御社のSIerは、その辺をわかってやってくれていますか?最近は、コストダウンが進んで、「教わった仕様を元に作りますので、それ以外の情報があとから出てきた場合は、別料金になります」と平気で言うような業者も多くいますよ。
そして、この時に、がちがちのシステムを作ってしまうと、すぐに大量の修正箇所が発生する事態を招きます。それがスムーズに修正できればよいのですが、往々にして、時間も費用も掛かります。結局、既存のツールを組み合わせたり、内製でできるものを使ったりしながら、柔軟に変更できることはとても重要です。この時に担当者のユーザーサイドのITスキルが一定以上あると、起きている現象に対して比較的よく反応できますし、要望も具体的な形になりやすくなります。また、中小企業の場合、一つの業務の処理にかかる時間は多くの場合、数分~十数分です。それを短縮するのに高価な投資はなかなか正当化されません。

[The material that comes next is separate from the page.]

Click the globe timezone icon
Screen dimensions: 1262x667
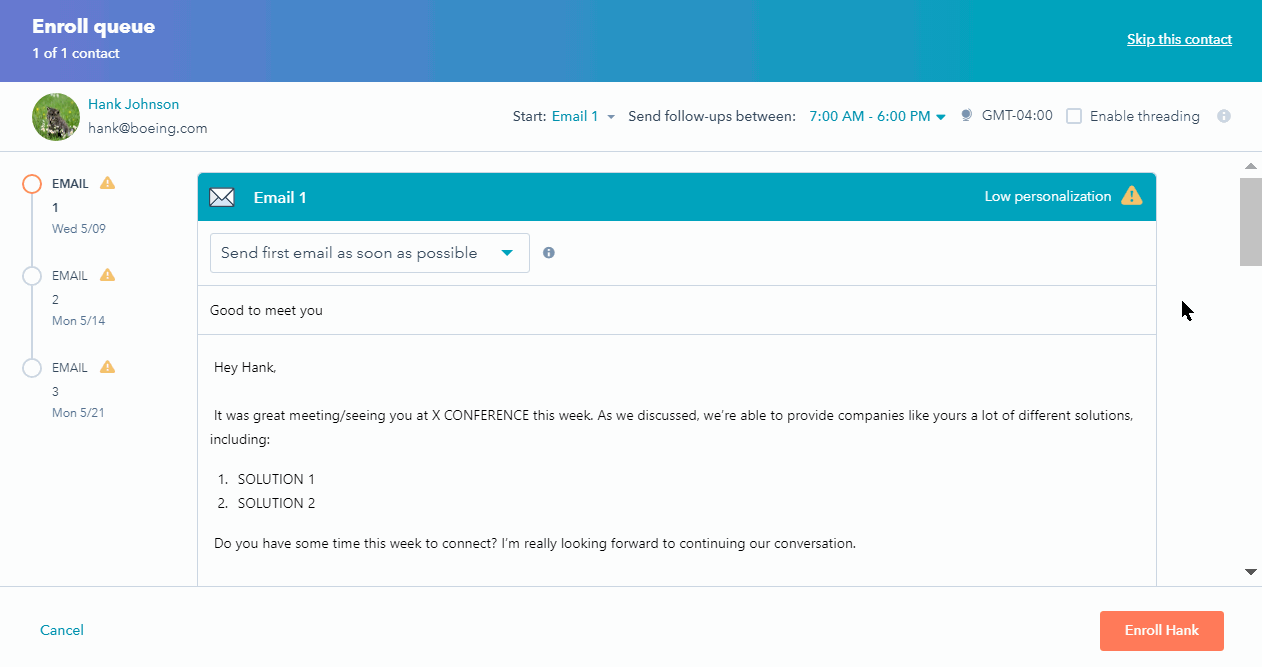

そういう代替案は概してお金になりません。だからSIerは提案してくれません。依頼する先を間違えていませんか?そう、依頼する先は、当社のような誠実な業務コンサルです。
というわけで、結局丁寧に手順を教える中で、新しいWindowsの用語、新しいブラウザの動作に慣れてもらう機会を作っていくということも、避けては通れないし、結局は会社の力を底上げすることにつながるのだと考えています。